> _EXERCISE REQUIREMENTS_
Copy out word for word the lines below, from the first one through the line containing "Task: Open the three-dot more options menu", with both of those included.

## start

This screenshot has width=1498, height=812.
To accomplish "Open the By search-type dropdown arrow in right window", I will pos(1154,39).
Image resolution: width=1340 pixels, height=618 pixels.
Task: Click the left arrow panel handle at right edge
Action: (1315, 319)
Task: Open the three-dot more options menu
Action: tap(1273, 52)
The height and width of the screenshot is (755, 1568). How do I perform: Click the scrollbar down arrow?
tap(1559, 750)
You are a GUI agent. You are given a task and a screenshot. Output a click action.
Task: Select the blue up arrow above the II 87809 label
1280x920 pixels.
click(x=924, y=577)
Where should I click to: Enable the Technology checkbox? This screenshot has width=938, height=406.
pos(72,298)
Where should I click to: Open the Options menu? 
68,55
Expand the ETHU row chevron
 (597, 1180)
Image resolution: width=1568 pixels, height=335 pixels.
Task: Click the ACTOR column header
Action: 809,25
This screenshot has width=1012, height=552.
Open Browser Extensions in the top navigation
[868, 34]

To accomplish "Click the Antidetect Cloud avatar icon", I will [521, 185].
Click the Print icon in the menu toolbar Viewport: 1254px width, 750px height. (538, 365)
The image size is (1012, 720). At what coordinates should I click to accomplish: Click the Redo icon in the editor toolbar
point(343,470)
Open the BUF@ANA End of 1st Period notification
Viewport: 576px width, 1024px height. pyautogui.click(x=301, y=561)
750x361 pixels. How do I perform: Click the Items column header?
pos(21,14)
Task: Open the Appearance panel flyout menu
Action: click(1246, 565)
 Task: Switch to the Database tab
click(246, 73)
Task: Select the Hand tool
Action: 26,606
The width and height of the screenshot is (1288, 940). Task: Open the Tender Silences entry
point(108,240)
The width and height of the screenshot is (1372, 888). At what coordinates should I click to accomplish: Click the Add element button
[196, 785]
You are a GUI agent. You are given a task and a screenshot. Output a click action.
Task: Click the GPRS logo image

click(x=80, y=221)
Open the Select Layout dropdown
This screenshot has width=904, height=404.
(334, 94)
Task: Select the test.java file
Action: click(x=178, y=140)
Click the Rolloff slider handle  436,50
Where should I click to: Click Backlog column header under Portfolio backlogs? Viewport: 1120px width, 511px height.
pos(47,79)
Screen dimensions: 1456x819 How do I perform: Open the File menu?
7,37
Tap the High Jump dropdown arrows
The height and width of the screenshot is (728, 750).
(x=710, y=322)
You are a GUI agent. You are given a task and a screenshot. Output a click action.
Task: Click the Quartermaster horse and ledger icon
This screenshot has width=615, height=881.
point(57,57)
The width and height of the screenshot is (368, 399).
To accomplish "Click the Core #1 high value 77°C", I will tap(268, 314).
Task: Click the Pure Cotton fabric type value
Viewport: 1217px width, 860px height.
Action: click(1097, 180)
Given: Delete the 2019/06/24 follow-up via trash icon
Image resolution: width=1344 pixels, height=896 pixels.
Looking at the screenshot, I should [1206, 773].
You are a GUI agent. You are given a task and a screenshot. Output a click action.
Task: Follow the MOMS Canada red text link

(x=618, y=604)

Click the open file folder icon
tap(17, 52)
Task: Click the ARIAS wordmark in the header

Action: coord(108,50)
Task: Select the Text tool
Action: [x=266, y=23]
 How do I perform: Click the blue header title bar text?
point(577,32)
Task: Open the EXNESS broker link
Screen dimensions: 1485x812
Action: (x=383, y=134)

## end

> _ANSWER TO THE EXERCISE_
This screenshot has width=1498, height=812.
To accomplish "Open the By search-type dropdown arrow in right window", I will pos(1154,39).
Image resolution: width=1340 pixels, height=618 pixels.
Task: Click the left arrow panel handle at right edge
Action: (1315, 319)
Task: Open the three-dot more options menu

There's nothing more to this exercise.